REVIEW BY SUZANNE WILLIAMS
Identifying and Feeding Birds
By Bill Thompson III
About the Author:
Bill Thompson III is longtime editor of Bird Watcher's Digest. and a previous author of other Peterson Field Guides. This book being underneath the "Peterson Field Guide" name gives it considerable weight in the bird world as being reliable information.
The book is broken into two halves. The first half covers a wide range of topics about birding in your backyard. The second half is a listing of common backyard birds.
This is a handy book for the home birder to have. Bill Thompson III talks about everything from birds habits and needs, to types of feeders, to some of the bird myths he's come across over the years. Each topic is presented in a broader sense, so that anyone in the U.S. will be able to use the information in the book.
Backyard birders are encouraged to include in their bird feeding habits natural habitat, through the planting of native plants. The author describes the types of plants and gives suggestions of those which will attract birds and more specifically what species of birds. He then talks about the different styles of bird feeders, as well as the multitude of seed choices. Much attention is given to how the choice of seed and the style of feeder affects what birds you will attract. This information was particularly well thought out.
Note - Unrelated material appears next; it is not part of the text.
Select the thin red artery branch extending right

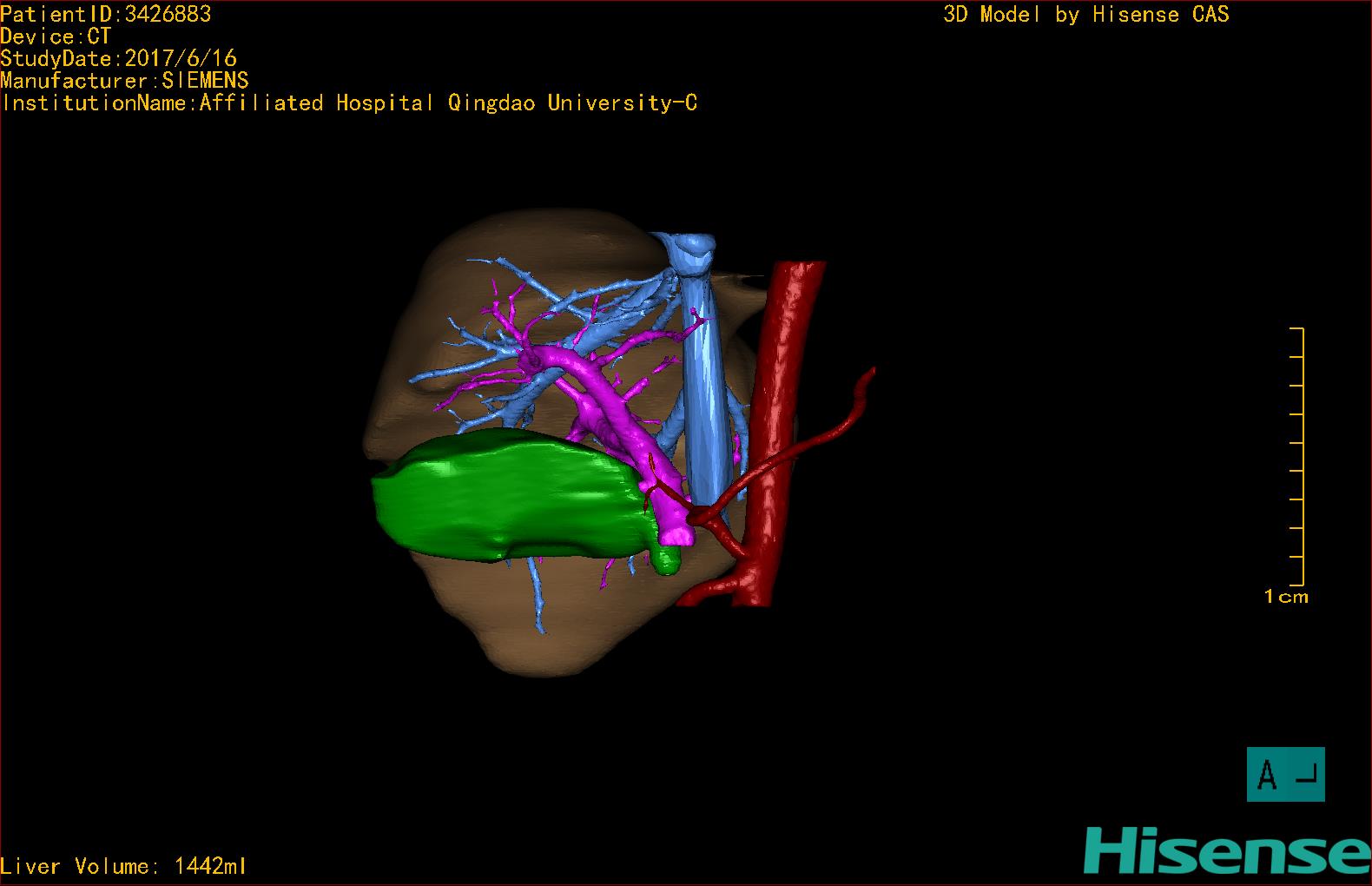842,426
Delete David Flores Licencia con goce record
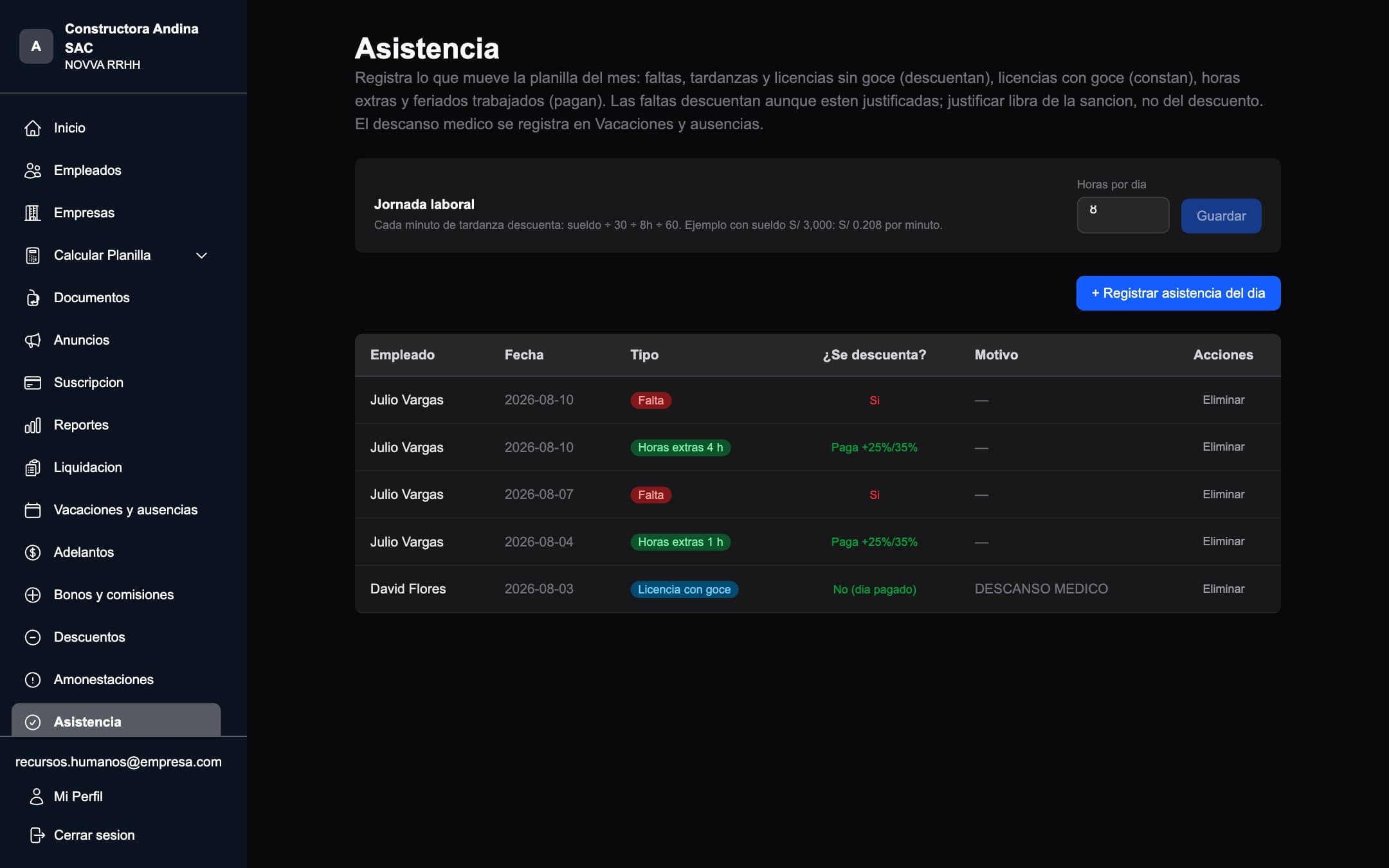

As well as feeding habits, the author also discusses the choices a home birder has to include water in the garden. He talks about the many types of bird baths and especially stresses the need for cleanliness. This is followed by a chapter on bird housing. Here information is given on the many choices of housing and what birds will use each.
I was most interested in the chapter of the book dealing with bird myths. Drawing from his considerable knowledge, Bill Thompson III answers a series of common questions he has heard over many years of birding. He effectively expels some of the rumors many birders have heard.
Most helpful in this book are the charts. There is a chart for birds' individual choice of seeds, for bird-friendly plants, for cavity-nesting birds and their proper housing, and also on what plants will attract hummingbirds. Each chart is laid out cleanly and is easy to read.
The second half of the book is a listing of common backyard birds, both those that feed in the yard and those you might see there. The author first takes the time to discuss the proper technique for identifying a bird without going too much into more specific terms. Each listing gives the common and Latin names of the bird, it's size (in inches), field marks (comparing some birds that look similar), a description of any sounds the bird makes, what its natural habitat would be, and lastly how you'd see it in your backyard. There is also a color-coded map of the United States showing the summer, winter, and annual range of each bird. This section of the book is very helpful to a backyard birder. It avoids giving too much detail, which would confuse those with less knowledge. Because it lists only birds typically seen in a back yard, it is very helpful as a quick reference to identification.
This book is a great choice for a home birder, who just wants to draw in more birds, care for them properly, and know what they are looking at. It is presented in a general sense and is applicable to most anywhere in the United States.
The photography in the book is fantastic. Underneath each photograph is yet more tips and helpful information. The photographs come from a range of well-known birding enthusiasts, many of whom I have met on the web. The book is almost worth buying just for this reason alone.
What is a pro for some might become a con for another. The book IS a general bird knowledge book. Someone who is deep into birding might become bored with its lack of specifics on individual species of birds. However, I would point out that this book is not meant as a field guide, so much as one for the beginning or intermediate user and is geared towards the home birder.
The book also does not give detailed information for each area of the country. That would have made the book unwieldy in my opinion. The home birder will have to find more resources to enable them to know what is most common to their area and what plants and habitat will best grow in their yard.
Suzanne Williams Photography
Suzanne Williams is a native Floridian, wife, and mother, with a penchant for spelling anything, who happens to love photography.